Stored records
○ ○ ○ ○ ○ ○ ○
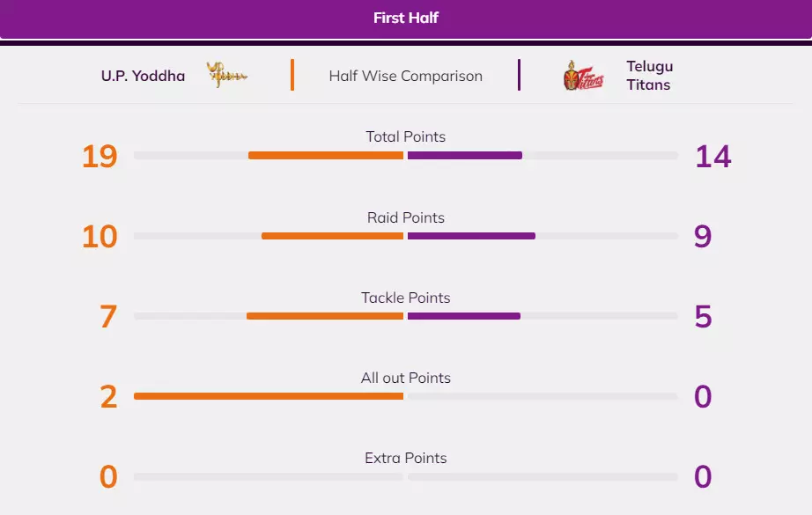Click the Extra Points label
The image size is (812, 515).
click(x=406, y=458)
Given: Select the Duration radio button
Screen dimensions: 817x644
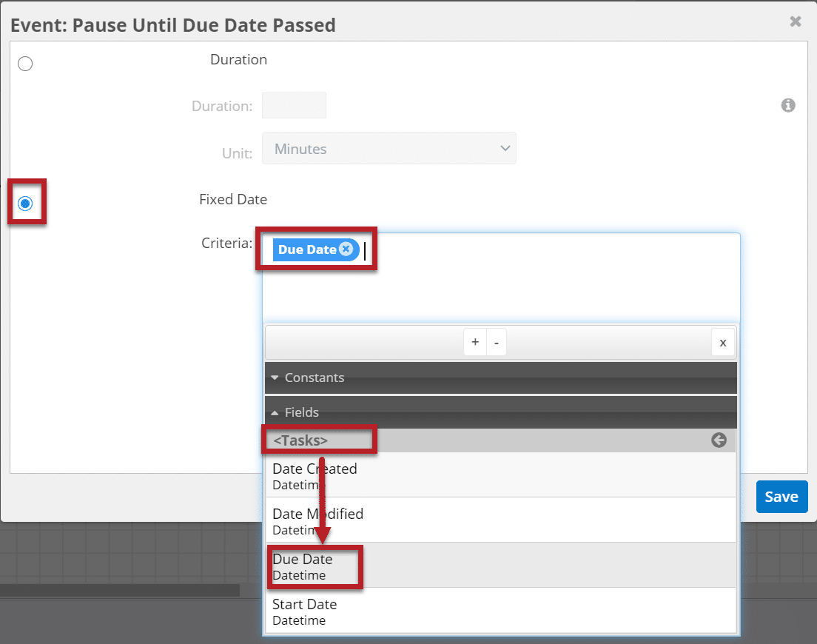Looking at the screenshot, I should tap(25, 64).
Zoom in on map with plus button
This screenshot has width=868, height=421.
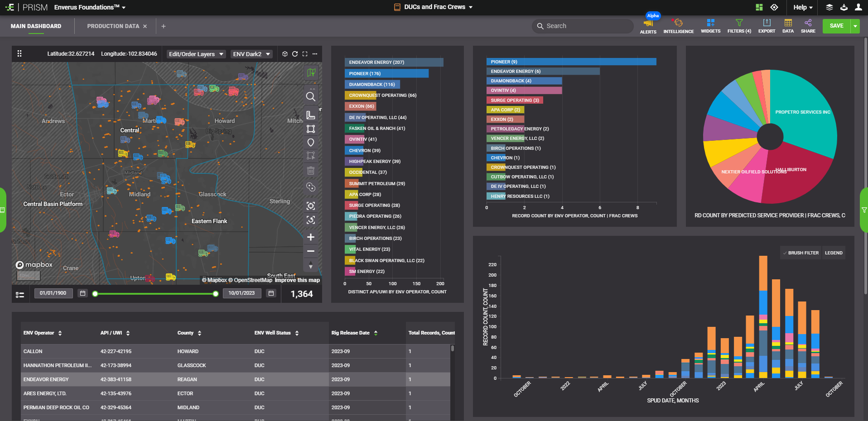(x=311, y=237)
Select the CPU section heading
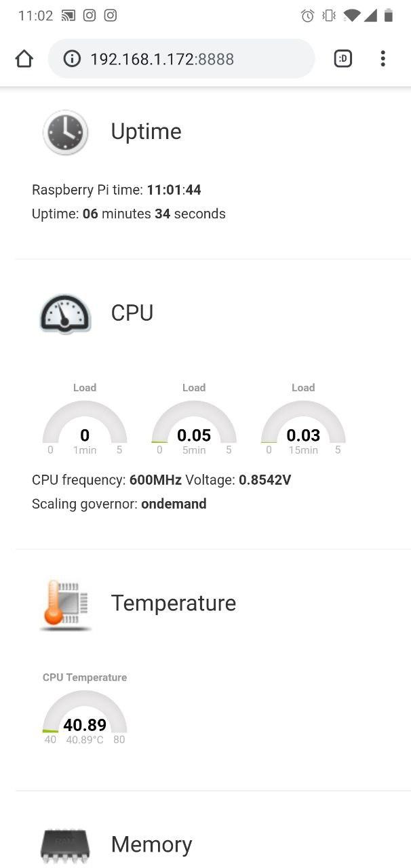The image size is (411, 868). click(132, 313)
○ ○ ○ ○ ○ ○ ○
When a line among the entries above contains "button", copy it.

Given: Select the Duration radio button
Zoom in on map with plus button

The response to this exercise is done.